◆ **Input material**:
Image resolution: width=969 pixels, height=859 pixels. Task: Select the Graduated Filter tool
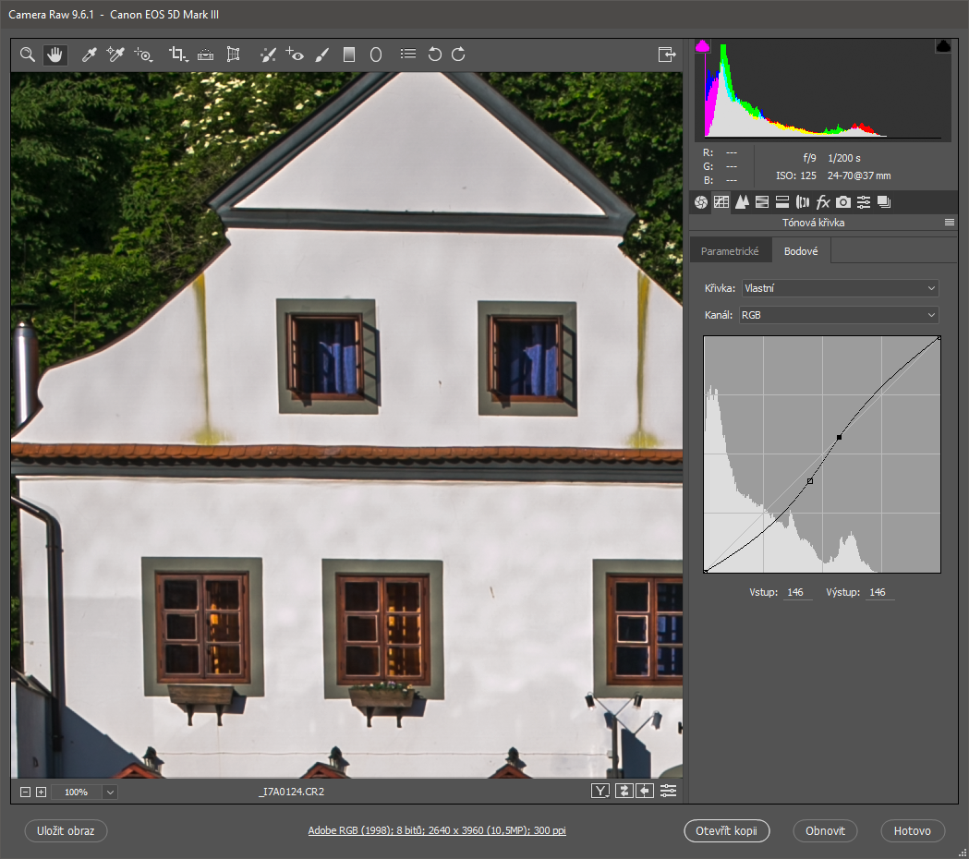point(348,54)
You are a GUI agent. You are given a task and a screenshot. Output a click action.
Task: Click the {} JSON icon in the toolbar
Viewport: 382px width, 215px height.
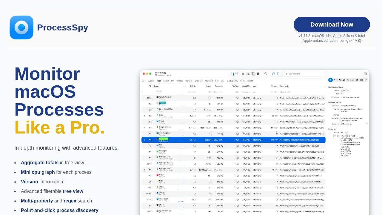pyautogui.click(x=278, y=73)
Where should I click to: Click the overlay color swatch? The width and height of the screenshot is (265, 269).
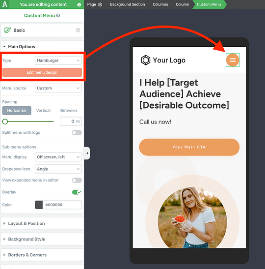coord(39,205)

◆ **What to produce**:
Write the records out exactly, dropping every image.

◆ **Answer below**:
Image resolution: width=969 pixels, height=859 pixels. Task: Select the Graduated Filter tool
point(348,54)
You are a GUI agent. You are given a task and a screenshot. Output a click action.
Task: Click the {} JSON icon in the toolbar
Viewport: 382px width, 215px height.
pyautogui.click(x=278, y=73)
Where should I click to: Click the overlay color swatch? The width and height of the screenshot is (265, 269).
coord(39,205)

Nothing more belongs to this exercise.